## Task brief
Could you set out the lines between the one holding "Click the track title Huy R - Anh Thanh Niên" and the one holding "pyautogui.click(x=1366, y=361)", inclusive, as a Markdown table with the columns Row and Line? Leave out any blank lines.

## Entries supplied
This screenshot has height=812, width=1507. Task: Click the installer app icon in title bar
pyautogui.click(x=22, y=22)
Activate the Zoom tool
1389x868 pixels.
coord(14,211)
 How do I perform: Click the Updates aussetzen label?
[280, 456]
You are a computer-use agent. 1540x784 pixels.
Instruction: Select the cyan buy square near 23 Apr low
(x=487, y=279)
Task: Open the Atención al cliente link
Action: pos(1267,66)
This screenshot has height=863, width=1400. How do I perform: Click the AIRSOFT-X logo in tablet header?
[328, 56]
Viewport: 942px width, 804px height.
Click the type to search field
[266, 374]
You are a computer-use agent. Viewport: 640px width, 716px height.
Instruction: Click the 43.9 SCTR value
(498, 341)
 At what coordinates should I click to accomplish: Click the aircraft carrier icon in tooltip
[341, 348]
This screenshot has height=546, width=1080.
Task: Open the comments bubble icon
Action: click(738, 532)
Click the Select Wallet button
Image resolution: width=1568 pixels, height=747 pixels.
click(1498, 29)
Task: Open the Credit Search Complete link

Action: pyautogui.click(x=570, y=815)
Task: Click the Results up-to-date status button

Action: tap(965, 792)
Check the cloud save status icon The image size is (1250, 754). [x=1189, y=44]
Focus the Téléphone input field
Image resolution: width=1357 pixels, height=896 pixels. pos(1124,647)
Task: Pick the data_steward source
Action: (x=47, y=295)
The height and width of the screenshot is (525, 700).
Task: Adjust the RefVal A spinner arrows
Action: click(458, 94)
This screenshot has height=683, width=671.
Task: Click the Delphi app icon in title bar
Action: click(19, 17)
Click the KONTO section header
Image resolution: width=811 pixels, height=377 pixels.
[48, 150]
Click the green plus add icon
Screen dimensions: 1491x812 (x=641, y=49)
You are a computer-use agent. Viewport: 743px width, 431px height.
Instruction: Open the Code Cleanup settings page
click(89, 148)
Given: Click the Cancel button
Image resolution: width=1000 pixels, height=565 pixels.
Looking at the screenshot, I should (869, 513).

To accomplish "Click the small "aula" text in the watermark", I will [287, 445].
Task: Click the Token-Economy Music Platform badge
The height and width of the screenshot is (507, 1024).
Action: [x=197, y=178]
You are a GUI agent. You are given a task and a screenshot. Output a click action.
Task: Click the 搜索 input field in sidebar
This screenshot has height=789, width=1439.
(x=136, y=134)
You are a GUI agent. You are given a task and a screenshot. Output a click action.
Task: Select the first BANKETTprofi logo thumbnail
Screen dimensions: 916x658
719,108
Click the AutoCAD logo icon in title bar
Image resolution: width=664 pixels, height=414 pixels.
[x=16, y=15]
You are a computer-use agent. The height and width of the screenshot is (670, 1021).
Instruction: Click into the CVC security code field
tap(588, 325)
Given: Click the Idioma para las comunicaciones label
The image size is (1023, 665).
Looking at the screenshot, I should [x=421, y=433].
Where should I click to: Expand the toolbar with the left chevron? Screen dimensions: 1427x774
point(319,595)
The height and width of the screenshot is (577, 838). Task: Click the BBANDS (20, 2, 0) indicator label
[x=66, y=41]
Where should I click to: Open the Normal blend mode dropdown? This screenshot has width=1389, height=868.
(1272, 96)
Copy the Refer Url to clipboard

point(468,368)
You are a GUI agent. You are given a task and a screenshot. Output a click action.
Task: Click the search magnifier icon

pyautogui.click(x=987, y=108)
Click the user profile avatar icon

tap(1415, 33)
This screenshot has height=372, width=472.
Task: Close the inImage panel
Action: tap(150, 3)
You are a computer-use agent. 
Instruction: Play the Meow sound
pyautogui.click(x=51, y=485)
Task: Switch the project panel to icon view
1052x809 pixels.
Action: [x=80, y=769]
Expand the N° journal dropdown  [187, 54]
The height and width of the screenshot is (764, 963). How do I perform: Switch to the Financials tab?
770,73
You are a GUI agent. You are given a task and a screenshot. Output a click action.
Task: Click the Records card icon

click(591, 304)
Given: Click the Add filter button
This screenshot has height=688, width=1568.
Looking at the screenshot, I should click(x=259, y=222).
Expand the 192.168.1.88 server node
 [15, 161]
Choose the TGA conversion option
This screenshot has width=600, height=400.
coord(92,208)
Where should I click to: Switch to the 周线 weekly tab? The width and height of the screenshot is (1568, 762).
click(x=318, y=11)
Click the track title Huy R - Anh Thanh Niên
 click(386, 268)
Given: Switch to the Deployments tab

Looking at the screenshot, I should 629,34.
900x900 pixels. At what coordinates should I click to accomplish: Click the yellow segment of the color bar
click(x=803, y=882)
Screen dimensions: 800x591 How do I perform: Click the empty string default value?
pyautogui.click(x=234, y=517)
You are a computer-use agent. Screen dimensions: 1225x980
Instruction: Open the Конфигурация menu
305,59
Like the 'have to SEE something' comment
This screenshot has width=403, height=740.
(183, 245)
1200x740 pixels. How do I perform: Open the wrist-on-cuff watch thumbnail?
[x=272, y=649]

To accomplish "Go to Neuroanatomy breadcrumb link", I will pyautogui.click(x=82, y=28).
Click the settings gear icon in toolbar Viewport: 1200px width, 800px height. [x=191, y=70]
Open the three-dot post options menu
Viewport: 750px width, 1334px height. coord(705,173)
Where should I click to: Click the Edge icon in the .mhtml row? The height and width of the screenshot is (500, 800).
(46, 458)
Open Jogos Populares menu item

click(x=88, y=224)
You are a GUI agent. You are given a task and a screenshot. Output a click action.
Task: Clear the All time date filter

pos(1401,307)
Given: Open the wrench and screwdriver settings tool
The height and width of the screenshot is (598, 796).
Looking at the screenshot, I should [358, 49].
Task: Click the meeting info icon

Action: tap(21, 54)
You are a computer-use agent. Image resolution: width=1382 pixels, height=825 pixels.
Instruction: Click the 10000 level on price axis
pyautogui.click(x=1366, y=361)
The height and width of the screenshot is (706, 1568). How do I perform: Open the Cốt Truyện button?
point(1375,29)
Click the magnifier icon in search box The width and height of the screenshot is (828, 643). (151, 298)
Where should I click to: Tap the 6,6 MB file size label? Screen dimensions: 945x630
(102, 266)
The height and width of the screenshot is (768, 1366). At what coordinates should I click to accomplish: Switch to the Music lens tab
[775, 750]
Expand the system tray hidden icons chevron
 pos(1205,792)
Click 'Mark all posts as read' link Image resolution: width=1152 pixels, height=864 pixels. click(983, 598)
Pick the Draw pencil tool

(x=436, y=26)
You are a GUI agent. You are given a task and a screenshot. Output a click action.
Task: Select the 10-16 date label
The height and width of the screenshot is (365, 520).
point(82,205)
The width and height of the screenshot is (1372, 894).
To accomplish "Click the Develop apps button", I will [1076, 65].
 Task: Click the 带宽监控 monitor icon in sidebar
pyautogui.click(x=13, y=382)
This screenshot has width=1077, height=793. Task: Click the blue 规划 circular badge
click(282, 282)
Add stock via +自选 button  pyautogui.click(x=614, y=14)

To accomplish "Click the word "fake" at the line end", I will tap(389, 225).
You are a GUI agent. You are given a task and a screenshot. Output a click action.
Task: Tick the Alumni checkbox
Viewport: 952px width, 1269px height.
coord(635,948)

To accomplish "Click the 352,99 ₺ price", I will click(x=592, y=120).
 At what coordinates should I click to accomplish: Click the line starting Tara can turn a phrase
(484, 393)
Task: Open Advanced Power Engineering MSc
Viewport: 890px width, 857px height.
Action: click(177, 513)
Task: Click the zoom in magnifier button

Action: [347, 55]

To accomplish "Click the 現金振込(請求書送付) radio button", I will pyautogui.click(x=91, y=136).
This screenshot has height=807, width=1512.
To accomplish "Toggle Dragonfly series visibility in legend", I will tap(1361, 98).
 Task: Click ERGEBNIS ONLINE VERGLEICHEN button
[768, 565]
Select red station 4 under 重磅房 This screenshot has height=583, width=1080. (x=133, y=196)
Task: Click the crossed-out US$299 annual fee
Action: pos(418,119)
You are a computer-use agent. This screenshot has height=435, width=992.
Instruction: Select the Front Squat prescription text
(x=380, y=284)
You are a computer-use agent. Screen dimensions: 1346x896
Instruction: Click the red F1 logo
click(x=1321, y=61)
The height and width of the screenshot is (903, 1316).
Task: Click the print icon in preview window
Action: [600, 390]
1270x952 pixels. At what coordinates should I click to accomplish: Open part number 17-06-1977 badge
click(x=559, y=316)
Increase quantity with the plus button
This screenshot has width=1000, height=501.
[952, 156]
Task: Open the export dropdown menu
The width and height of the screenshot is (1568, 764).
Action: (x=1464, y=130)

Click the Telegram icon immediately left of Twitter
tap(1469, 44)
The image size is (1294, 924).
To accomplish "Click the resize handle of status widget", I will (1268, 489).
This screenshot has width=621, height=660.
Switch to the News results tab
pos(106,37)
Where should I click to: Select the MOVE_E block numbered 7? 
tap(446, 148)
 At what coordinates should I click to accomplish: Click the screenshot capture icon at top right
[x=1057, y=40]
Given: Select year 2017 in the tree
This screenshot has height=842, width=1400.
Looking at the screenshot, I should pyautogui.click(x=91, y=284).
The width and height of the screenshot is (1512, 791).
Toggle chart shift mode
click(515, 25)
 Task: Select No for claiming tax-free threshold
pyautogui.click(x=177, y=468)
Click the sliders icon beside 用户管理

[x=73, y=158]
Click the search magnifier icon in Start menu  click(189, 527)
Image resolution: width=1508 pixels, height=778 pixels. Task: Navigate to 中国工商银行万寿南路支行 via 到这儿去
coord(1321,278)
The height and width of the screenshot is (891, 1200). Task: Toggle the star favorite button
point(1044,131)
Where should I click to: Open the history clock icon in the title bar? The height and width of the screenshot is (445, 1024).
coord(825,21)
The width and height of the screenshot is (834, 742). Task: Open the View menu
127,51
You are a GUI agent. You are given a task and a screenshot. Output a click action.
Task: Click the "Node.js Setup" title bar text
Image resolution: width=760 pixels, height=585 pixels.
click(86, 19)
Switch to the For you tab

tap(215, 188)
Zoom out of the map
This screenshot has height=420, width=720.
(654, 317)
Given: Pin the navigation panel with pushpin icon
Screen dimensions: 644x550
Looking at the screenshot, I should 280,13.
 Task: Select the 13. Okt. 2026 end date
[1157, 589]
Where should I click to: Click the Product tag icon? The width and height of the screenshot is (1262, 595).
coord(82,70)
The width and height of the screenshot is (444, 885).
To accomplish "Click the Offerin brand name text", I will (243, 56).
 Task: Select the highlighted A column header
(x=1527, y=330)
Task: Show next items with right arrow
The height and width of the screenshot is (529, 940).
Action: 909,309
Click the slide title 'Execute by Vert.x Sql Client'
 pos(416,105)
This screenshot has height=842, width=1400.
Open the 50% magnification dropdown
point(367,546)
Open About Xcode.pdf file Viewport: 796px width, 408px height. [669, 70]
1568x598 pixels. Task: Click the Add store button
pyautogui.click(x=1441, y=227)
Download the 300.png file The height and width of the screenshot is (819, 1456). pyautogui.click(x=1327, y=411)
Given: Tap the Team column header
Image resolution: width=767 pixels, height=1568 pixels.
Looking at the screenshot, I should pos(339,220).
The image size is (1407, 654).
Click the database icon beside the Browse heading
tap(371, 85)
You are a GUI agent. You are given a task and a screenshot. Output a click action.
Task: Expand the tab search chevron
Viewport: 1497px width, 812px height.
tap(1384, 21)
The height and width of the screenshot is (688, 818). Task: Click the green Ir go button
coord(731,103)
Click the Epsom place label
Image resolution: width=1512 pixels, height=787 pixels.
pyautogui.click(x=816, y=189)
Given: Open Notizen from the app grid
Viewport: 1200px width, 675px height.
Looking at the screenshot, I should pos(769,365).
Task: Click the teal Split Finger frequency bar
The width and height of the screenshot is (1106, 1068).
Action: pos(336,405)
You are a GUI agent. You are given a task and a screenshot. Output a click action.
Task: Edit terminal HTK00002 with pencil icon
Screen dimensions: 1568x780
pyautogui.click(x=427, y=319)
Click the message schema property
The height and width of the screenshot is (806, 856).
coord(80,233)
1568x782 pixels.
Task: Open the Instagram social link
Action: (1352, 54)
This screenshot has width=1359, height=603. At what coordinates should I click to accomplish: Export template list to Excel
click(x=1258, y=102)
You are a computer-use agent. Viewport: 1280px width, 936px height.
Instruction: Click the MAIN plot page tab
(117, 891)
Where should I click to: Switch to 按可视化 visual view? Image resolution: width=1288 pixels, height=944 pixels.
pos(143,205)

## Exercise solution
| Row | Line |
|---|---|
| 1 | Click the track title Huy R - Anh Thanh Niên |
| 2 |  click(386, 268) |
| 3 | Given: Switch to the Deployments tab |
| 4 | Looking at the screenshot, I should 629,34. |
| 5 | 900x900 pixels. At what coordinates should I click to accomplish: Click the yellow segment of the color bar |
| 6 | click(x=803, y=882) |
| 7 | Screen dimensions: 800x591 How do I perform: Click the empty string default value? |
| 8 | pyautogui.click(x=234, y=517) |
| 9 | You are a computer-use agent. Screen dimensions: 1225x980 |
| 10 | Instruction: Open the Конфигурация menu |
| 11 | 305,59 |
| 12 | Like the 'have to SEE something' comment |
| 13 | This screenshot has width=403, height=740. |
| 14 | (183, 245) |
| 15 | 1200x740 pixels. How do I perform: Open the wrist-on-cuff watch thumbnail? |
| 16 | [x=272, y=649] |
| 17 | To accomplish "Go to Neuroanatomy breadcrumb link", I will pyautogui.click(x=82, y=28). |
| 18 | Click the settings gear icon in toolbar Viewport: 1200px width, 800px height. [x=191, y=70] |
| 19 | Open the three-dot post options menu |
| 20 | Viewport: 750px width, 1334px height. coord(705,173) |
| 21 | Where should I click to: Click the Edge icon in the .mhtml row? The height and width of the screenshot is (500, 800). |
| 22 | (46, 458) |
| 23 | Open Jogos Populares menu item |
| 24 | click(x=88, y=224) |
| 25 | You are a GUI agent. You are given a task and a screenshot. Output a click action. |
| 26 | Task: Clear the All time date filter |
| 27 | pos(1401,307) |
| 28 | Given: Open the wrench and screwdriver settings tool |
| 29 | The height and width of the screenshot is (598, 796). |
| 30 | Looking at the screenshot, I should [358, 49]. |
| 31 | Task: Click the meeting info icon |
| 32 | Action: tap(21, 54) |
| 33 | You are a computer-use agent. Image resolution: width=1382 pixels, height=825 pixels. |
| 34 | Instruction: Click the 10000 level on price axis |
| 35 | pyautogui.click(x=1366, y=361) |